Task material.
-- Opening Marker --

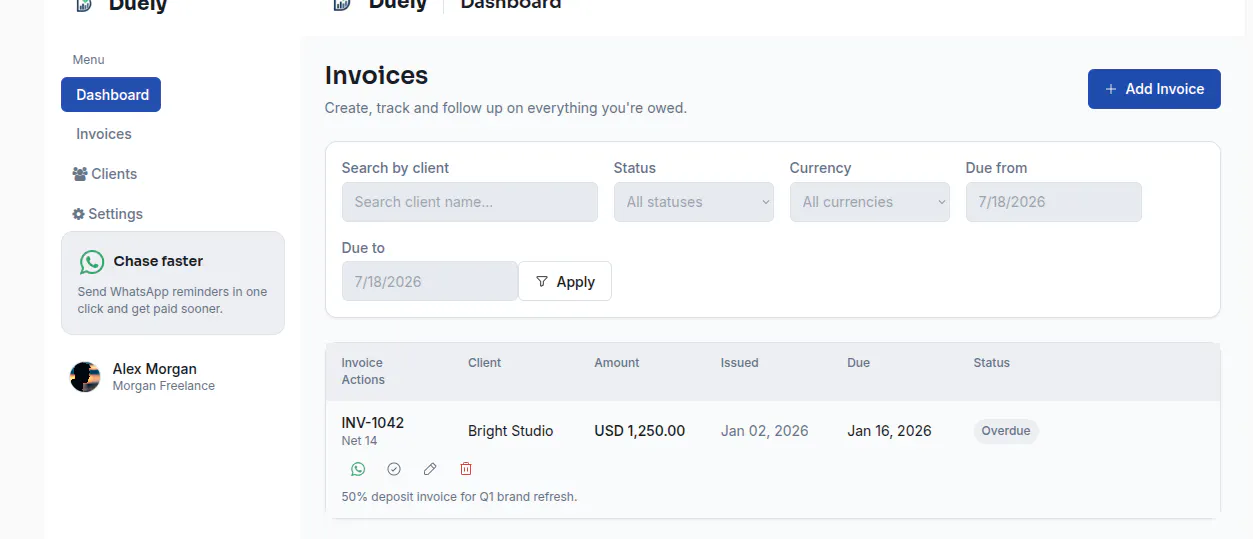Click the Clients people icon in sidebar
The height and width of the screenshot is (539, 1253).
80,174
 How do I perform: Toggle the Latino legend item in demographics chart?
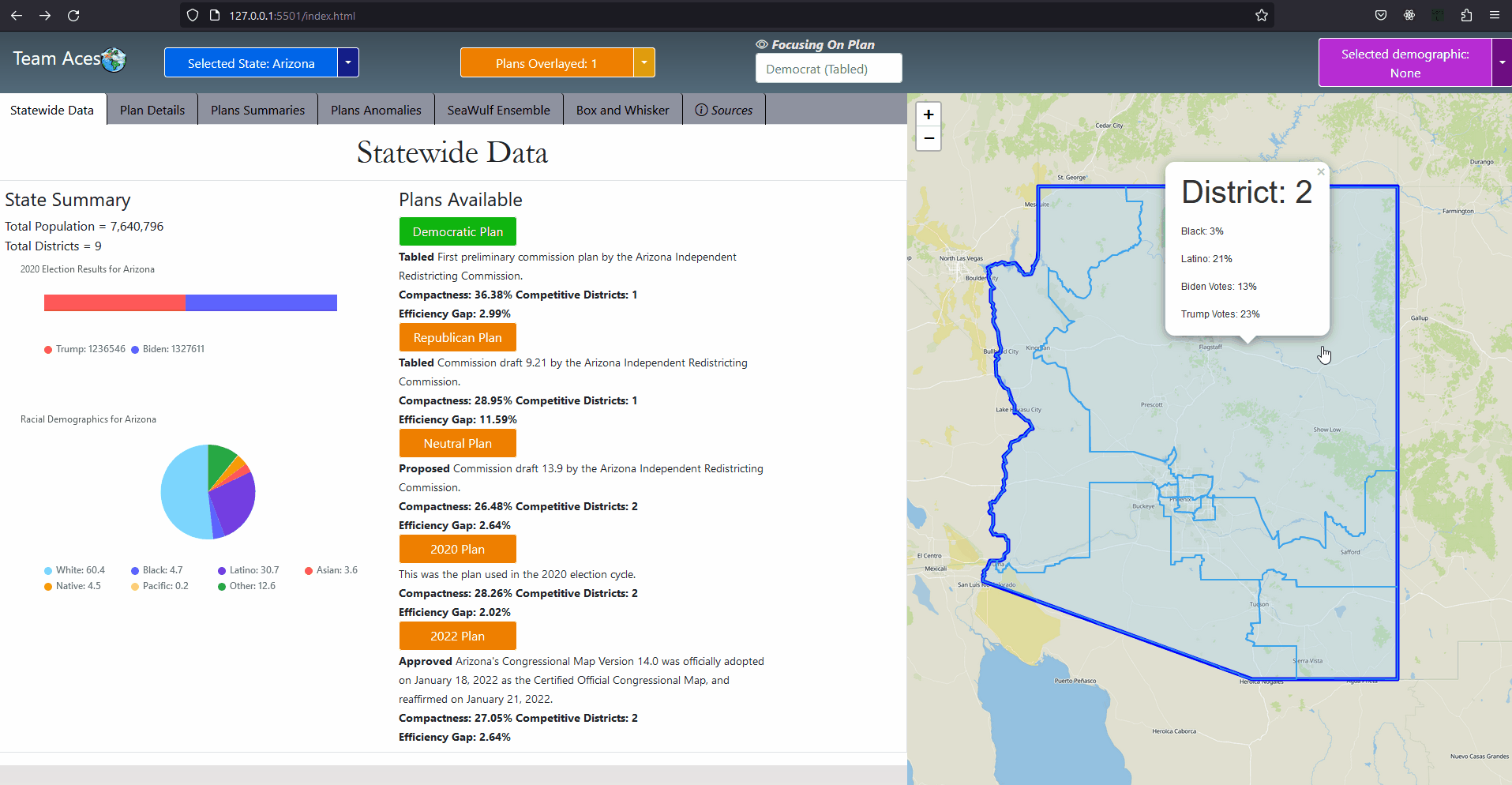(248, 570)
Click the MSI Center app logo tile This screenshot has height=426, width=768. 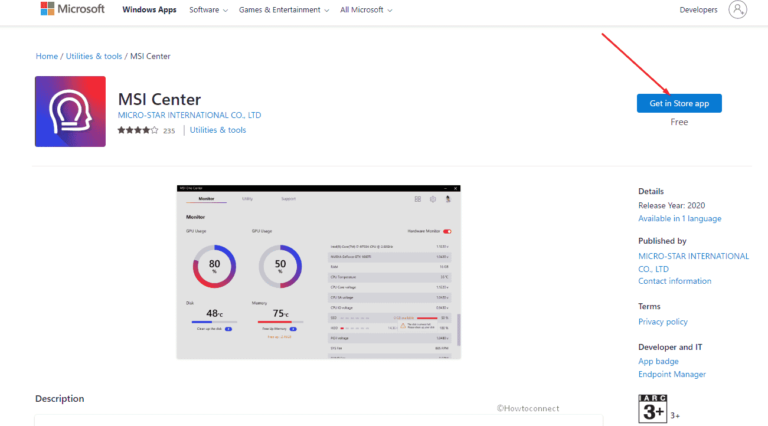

-- Closing Marker --
-- Opening Marker --

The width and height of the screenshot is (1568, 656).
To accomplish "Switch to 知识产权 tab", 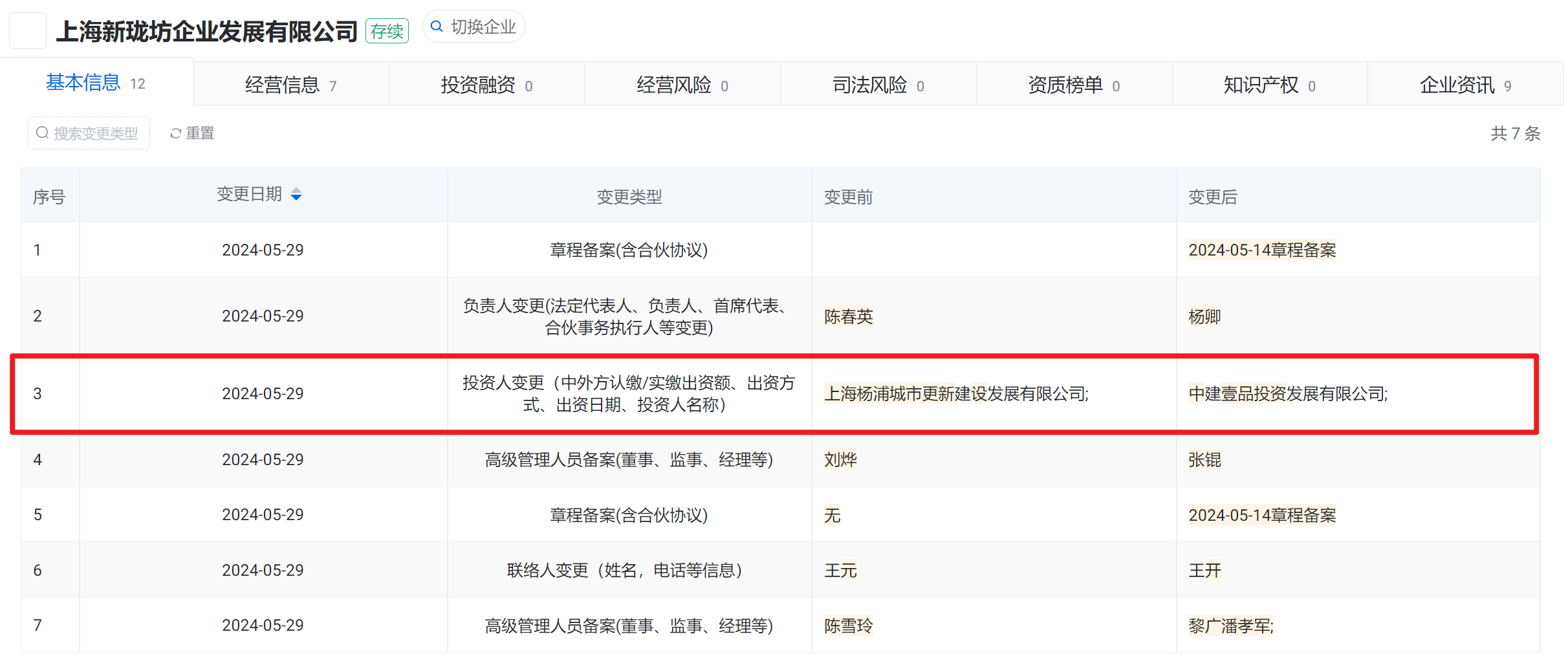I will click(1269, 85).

-- Closing Marker --

Problem to solve.
The lines above starting at the one that holds "How do I perform: Toggle" and ending at the one that holds "Click the MSI" are to be written out exactly, ends included, and no pictures are to be copied.

Answer area.
 How do I perform: Toggle the Latino legend item in demographics chart?
(248, 570)
Click the MSI Center app logo tile This screenshot has height=426, width=768. 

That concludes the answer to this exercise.